→ TASK DESCRIPTION: Copy out all lines in the material below that contain the string "settings".

→ EXTRACTED INFORMATION:
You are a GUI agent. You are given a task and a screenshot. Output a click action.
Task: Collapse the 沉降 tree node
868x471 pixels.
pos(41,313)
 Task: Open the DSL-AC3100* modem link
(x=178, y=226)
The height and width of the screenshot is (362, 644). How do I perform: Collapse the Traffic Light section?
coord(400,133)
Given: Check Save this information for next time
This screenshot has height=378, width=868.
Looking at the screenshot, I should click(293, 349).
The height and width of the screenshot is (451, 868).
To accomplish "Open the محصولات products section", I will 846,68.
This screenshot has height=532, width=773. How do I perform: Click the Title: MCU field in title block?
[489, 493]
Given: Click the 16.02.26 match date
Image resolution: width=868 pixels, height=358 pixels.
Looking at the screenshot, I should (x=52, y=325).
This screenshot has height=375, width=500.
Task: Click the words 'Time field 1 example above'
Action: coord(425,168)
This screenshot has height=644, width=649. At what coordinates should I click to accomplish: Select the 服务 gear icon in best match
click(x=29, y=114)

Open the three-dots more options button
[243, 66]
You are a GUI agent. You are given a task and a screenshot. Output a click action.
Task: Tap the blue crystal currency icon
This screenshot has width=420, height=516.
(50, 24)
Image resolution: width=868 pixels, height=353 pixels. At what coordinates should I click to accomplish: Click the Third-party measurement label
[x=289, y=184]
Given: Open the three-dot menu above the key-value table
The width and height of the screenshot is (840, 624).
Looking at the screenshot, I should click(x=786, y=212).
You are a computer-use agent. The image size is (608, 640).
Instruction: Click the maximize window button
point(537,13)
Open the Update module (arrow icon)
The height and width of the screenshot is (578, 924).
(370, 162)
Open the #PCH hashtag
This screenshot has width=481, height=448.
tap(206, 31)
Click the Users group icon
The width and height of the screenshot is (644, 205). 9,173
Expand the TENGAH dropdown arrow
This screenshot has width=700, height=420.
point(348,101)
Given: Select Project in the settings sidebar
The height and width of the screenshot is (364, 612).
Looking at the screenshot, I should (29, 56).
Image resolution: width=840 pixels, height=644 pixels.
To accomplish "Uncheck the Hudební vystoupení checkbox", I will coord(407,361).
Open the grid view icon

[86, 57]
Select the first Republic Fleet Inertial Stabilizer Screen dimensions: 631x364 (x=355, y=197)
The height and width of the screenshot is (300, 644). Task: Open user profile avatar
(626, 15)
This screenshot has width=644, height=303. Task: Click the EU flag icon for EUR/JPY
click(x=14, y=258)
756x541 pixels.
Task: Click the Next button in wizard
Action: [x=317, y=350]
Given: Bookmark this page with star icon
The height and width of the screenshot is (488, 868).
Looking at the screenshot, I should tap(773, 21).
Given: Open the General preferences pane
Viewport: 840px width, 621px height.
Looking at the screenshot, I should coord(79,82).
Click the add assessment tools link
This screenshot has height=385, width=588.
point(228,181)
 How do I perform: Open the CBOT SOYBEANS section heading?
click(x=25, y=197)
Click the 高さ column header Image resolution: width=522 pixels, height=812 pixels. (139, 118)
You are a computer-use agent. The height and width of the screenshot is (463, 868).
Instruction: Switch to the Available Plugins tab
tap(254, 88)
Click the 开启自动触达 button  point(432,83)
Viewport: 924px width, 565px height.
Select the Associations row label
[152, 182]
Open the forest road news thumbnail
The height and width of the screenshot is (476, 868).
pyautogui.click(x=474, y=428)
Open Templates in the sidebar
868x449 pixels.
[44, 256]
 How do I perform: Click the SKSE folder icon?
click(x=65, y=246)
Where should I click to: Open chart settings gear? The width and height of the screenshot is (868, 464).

→ COMPLETED EXERCISE:
Given: Select Project in the settings sidebar
Where should I click to: Open chart settings gear? The width and height of the screenshot is (868, 464).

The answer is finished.